Publicado por admin 11 abril, 2006 Nenhum Comentário Imprimir

Insistência. Essa é a palavra-chave para a Comissão de Negociação do Sindicato dos Mecânicos de Joinville e Região para as negociações salariais, que estão emperradas e sem perspectivas de acordo. O sindicato patronal acena apenas com a reposição da inflação do período (4,15%), e barra todas as cláusulas sociais que melhoram as condições de trabalho da categoria.

Hoje, terça-feira (11/4), mais uma reunião está marcada para às 18:30 horas. Para a Comissão de Negociação do Sindicato, há um descaso dos dirigentes patronais para com os trabalhadores. “A categoria não aceita apenas a reposição da inflação, sem qualquer ganho real. As empresas continuam com alta produção, com a realização de alto número de horas extras. Será que isso é sinal de dificuldades econômicas? Não se justifica a falta de aumento real para os trabalhadores”, afirma João Bruggmann, presidente do Sindicato dos Mecânicos.

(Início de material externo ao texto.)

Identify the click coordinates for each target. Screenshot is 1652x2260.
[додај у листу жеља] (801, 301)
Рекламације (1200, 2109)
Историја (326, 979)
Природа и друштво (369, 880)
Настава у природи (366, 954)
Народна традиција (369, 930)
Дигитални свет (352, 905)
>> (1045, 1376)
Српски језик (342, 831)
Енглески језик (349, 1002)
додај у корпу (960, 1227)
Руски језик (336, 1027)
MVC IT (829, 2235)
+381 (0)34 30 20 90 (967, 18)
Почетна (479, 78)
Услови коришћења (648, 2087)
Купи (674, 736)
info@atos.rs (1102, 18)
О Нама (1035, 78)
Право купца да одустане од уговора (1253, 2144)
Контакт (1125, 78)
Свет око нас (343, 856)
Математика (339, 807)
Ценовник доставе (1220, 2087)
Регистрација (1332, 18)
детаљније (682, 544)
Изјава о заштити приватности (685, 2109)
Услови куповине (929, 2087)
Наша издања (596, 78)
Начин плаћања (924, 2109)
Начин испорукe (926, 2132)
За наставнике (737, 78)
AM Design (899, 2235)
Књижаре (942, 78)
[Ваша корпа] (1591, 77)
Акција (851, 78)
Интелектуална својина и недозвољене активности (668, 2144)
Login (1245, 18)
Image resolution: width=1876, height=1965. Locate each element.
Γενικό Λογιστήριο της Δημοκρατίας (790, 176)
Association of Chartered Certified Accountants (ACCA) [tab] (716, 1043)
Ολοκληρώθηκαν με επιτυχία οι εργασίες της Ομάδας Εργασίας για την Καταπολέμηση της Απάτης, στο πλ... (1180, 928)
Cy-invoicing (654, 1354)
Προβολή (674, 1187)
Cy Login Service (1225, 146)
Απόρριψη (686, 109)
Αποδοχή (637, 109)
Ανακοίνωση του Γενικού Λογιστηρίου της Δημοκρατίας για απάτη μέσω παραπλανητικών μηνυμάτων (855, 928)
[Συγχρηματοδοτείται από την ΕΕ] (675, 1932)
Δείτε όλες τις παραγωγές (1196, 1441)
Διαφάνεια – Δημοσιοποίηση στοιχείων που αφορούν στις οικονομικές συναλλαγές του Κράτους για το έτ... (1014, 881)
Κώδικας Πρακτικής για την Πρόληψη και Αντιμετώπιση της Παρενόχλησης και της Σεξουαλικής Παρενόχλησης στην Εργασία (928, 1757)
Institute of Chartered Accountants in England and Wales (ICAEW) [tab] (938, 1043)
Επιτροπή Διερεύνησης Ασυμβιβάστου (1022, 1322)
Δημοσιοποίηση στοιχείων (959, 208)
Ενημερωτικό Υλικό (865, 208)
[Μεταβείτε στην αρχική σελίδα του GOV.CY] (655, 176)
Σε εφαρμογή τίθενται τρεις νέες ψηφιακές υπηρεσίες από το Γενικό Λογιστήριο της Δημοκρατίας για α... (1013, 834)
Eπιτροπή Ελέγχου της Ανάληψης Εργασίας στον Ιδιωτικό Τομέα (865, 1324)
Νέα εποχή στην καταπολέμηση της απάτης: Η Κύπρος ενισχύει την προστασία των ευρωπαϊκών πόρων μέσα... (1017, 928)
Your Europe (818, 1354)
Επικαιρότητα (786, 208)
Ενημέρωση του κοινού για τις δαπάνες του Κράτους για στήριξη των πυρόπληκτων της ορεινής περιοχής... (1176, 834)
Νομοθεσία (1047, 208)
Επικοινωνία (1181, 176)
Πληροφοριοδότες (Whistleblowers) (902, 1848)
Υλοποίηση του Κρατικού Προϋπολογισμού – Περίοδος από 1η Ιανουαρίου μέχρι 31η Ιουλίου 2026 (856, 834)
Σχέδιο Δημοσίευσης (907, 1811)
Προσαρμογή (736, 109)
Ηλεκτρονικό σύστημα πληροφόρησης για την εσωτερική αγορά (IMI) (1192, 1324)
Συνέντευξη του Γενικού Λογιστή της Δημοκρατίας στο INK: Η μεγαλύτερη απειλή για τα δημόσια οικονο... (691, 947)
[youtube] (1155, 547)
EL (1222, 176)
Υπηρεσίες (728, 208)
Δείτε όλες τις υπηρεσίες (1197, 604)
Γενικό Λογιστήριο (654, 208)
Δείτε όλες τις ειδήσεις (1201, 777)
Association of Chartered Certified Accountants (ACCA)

Na reunião desta terça-feira, a Comissão de Negociação espera avanços, e vai insistir até o último momento para fechar um acordo que contemple os pleitos dos trabalhadores. “Já temos data para a assembléia geral. Vamos insistir até o fim, mas se até o dia anterior não recebermos uma proposta com ganho real compatível, vamos indicar a posição pela rejeição à contraproposta patronal. A partir daí não descartamos paralisações e outras ações específicas”, informa o presidente.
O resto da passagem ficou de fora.